(Beginning of DATA FOR THIS TASK)
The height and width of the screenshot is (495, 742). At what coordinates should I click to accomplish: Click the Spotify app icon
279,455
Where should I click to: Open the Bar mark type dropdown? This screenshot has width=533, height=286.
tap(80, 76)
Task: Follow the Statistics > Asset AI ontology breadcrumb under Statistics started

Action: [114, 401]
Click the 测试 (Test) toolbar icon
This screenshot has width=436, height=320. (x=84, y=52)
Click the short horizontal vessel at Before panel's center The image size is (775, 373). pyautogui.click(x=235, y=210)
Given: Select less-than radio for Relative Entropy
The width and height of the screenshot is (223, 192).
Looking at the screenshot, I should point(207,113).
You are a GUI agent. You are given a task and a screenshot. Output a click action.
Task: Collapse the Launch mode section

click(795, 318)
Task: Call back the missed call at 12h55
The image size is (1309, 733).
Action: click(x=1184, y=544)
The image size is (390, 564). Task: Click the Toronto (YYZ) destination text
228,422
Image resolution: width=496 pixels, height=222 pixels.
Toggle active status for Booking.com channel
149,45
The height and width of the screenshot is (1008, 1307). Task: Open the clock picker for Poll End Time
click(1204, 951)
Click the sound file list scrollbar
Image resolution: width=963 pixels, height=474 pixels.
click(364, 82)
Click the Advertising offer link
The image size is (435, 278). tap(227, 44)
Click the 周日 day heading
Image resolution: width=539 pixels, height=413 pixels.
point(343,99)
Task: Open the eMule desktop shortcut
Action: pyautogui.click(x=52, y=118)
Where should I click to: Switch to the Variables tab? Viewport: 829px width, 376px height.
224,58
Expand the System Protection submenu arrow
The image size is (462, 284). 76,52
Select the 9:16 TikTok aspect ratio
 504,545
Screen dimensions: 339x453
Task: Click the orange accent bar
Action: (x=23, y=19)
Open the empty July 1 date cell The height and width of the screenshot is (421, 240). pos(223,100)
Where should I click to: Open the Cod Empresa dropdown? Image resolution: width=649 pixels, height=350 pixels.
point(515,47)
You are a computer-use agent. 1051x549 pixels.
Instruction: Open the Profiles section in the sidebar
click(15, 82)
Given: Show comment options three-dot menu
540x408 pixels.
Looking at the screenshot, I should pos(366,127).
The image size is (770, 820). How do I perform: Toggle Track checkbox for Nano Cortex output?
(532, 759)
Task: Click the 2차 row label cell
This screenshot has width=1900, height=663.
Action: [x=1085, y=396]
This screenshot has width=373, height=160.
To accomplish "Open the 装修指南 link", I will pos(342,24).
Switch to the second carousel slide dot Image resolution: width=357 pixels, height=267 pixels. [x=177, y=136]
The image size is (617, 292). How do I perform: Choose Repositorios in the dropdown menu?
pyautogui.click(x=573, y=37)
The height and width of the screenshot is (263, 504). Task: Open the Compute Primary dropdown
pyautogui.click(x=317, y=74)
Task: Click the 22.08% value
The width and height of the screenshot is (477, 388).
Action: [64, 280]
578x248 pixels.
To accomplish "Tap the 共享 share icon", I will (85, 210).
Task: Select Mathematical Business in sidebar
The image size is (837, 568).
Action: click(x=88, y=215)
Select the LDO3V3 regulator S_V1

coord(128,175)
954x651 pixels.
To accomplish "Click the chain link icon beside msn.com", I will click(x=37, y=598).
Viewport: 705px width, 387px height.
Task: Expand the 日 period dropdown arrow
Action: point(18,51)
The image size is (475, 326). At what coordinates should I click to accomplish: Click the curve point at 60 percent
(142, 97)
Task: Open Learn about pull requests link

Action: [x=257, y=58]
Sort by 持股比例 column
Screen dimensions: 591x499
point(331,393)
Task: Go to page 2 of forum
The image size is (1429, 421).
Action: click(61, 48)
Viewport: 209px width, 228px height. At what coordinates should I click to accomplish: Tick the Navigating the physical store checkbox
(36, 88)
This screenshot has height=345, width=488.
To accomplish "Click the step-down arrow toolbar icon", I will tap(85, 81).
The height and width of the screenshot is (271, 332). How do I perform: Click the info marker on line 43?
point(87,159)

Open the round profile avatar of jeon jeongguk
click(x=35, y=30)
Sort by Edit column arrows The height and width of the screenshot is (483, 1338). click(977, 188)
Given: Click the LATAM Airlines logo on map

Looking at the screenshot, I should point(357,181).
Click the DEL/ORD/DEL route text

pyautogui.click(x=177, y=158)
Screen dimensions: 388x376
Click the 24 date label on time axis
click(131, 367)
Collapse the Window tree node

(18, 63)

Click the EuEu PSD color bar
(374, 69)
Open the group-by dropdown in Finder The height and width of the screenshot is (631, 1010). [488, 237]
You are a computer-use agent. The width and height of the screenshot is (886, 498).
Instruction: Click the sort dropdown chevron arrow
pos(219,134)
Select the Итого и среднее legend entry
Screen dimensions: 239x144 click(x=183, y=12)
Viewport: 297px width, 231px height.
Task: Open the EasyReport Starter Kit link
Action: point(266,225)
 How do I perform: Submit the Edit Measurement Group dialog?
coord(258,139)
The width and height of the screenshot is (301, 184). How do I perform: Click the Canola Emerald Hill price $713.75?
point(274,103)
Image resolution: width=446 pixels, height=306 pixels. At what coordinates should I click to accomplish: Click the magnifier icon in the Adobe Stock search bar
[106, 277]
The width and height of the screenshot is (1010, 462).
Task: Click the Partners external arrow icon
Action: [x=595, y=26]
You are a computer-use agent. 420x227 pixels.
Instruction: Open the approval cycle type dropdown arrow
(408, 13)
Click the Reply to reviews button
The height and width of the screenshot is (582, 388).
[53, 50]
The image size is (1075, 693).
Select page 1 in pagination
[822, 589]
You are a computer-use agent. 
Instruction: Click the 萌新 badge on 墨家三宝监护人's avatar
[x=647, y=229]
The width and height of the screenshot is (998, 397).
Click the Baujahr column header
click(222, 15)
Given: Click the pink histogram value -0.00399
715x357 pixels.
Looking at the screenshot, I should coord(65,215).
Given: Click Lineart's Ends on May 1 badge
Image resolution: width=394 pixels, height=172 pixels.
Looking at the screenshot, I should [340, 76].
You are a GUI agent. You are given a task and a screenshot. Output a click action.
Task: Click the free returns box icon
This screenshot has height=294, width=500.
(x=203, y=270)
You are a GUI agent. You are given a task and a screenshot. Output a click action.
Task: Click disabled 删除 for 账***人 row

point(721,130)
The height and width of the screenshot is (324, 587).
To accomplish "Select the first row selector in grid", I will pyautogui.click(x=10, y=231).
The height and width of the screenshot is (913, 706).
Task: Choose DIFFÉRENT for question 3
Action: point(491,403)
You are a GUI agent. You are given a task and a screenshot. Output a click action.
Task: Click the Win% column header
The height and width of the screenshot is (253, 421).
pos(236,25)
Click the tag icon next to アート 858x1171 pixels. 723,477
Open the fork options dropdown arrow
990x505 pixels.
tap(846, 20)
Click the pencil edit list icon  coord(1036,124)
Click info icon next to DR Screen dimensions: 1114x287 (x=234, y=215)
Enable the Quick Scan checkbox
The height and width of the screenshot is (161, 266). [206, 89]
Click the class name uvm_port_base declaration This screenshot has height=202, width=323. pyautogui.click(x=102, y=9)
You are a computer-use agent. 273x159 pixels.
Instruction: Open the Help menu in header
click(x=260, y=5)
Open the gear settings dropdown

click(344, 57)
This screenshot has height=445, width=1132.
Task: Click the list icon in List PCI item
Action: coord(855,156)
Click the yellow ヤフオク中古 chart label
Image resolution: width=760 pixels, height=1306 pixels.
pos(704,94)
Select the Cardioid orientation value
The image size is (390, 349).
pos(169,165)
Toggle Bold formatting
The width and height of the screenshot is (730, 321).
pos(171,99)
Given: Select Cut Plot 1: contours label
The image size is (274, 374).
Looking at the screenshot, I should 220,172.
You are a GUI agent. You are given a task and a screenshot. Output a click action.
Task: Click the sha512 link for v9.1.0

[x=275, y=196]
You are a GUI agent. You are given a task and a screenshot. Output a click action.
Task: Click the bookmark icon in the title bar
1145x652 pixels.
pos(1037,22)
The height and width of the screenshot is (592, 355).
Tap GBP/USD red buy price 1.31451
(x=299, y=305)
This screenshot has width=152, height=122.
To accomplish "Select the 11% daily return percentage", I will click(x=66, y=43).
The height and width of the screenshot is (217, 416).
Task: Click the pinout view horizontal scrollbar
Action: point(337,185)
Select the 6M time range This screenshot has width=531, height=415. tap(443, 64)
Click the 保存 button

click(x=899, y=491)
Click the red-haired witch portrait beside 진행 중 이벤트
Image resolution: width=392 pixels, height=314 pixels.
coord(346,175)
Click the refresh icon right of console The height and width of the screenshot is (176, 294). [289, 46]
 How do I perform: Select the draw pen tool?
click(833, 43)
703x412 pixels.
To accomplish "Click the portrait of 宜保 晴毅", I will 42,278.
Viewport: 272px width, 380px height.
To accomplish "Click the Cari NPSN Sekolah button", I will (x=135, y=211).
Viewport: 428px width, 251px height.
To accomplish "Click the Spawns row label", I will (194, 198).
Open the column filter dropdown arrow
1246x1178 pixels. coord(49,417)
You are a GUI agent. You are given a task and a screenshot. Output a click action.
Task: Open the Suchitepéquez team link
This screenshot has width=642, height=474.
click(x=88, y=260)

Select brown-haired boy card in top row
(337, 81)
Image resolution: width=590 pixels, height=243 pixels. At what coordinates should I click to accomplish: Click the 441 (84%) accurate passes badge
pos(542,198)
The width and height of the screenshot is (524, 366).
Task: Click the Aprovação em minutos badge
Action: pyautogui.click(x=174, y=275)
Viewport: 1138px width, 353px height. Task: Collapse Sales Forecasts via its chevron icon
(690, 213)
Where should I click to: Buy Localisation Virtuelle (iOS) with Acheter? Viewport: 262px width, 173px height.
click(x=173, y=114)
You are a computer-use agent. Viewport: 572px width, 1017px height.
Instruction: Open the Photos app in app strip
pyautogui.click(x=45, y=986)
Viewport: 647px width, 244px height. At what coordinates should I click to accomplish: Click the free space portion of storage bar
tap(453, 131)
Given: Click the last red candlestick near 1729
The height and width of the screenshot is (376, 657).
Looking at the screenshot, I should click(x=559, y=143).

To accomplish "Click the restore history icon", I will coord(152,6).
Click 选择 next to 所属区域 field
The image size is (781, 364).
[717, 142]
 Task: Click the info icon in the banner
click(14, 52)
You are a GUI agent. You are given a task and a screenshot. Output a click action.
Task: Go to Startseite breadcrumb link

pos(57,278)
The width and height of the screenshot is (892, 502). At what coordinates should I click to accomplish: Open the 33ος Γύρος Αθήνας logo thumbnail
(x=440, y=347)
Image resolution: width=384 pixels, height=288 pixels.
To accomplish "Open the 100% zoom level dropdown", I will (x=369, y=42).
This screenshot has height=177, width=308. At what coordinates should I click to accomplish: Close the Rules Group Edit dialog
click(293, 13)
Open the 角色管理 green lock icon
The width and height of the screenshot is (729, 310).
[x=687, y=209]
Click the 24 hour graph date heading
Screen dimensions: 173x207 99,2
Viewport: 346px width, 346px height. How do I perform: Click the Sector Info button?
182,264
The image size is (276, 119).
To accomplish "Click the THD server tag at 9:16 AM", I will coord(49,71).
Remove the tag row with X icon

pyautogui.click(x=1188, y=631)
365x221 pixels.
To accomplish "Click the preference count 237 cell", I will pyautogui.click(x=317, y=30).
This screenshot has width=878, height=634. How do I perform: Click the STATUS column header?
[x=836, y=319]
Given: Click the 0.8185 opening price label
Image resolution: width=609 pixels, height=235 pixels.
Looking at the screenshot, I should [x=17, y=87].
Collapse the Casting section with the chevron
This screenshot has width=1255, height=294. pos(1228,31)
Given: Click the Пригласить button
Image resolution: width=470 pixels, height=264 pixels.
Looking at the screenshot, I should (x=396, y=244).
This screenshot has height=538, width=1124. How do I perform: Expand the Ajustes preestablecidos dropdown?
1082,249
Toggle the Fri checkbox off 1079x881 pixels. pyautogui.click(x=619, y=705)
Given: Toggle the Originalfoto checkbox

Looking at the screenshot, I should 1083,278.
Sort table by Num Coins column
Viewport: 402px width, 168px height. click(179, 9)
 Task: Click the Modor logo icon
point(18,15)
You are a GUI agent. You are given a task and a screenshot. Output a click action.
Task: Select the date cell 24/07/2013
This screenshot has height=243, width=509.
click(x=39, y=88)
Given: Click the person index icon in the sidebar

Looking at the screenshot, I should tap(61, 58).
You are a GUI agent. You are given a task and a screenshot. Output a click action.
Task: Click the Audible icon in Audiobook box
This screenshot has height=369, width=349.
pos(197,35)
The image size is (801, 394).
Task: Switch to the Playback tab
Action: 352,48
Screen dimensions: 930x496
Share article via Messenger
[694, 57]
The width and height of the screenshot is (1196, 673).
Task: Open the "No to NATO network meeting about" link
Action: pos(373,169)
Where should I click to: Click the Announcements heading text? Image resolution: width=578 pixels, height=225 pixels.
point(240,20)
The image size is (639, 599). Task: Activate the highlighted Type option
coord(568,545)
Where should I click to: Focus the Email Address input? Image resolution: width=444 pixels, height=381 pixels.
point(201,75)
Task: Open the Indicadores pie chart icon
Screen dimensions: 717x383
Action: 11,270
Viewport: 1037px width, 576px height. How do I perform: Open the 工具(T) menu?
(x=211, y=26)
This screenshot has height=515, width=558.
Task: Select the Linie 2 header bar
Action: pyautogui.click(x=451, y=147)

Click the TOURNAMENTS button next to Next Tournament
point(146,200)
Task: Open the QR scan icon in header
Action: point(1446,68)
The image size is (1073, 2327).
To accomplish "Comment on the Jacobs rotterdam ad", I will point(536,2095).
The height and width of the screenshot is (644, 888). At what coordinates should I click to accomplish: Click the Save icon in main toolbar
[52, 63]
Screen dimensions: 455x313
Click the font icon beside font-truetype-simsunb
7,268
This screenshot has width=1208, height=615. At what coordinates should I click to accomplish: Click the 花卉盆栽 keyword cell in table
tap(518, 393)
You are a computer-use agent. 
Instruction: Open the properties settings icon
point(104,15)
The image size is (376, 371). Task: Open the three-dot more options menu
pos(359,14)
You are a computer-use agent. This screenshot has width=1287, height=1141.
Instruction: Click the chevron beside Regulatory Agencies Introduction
(End of DATA FOR THIS TASK)
Beginning with the line that has "1145x652 pixels." and ending with the line that has "You are a computer-use agent. Viewport: 572px", set down the lines above exactly and include no others.

* **SOLUTION BELOW**
1145x652 pixels.
pos(1037,22)
The height and width of the screenshot is (592, 355).
Tap GBP/USD red buy price 1.31451
(x=299, y=305)
This screenshot has width=152, height=122.
To accomplish "Select the 11% daily return percentage", I will click(x=66, y=43).
The height and width of the screenshot is (217, 416).
Task: Click the pinout view horizontal scrollbar
Action: point(337,185)
Select the 6M time range This screenshot has width=531, height=415. tap(443, 64)
Click the 保存 button

click(x=899, y=491)
Click the red-haired witch portrait beside 진행 중 이벤트
Image resolution: width=392 pixels, height=314 pixels.
coord(346,175)
Click the refresh icon right of console The height and width of the screenshot is (176, 294). [289, 46]
 How do I perform: Select the draw pen tool?
click(833, 43)
703x412 pixels.
To accomplish "Click the portrait of 宜保 晴毅", I will 42,278.
Viewport: 272px width, 380px height.
To accomplish "Click the Cari NPSN Sekolah button", I will (x=135, y=211).
Viewport: 428px width, 251px height.
To accomplish "Click the Spawns row label", I will (194, 198).
Open the column filter dropdown arrow
1246x1178 pixels. coord(49,417)
You are a GUI agent. You are given a task and a screenshot. Output a click action.
Task: Open the Suchitepéquez team link
This screenshot has width=642, height=474.
click(x=88, y=260)

Select brown-haired boy card in top row
(337, 81)
Image resolution: width=590 pixels, height=243 pixels. At what coordinates should I click to accomplish: Click the 441 (84%) accurate passes badge
pos(542,198)
The width and height of the screenshot is (524, 366).
Task: Click the Aprovação em minutos badge
Action: pyautogui.click(x=174, y=275)
Viewport: 1138px width, 353px height. Task: Collapse Sales Forecasts via its chevron icon
(690, 213)
Where should I click to: Buy Localisation Virtuelle (iOS) with Acheter? Viewport: 262px width, 173px height.
click(x=173, y=114)
You are a computer-use agent. Viewport: 572px width, 1017px height.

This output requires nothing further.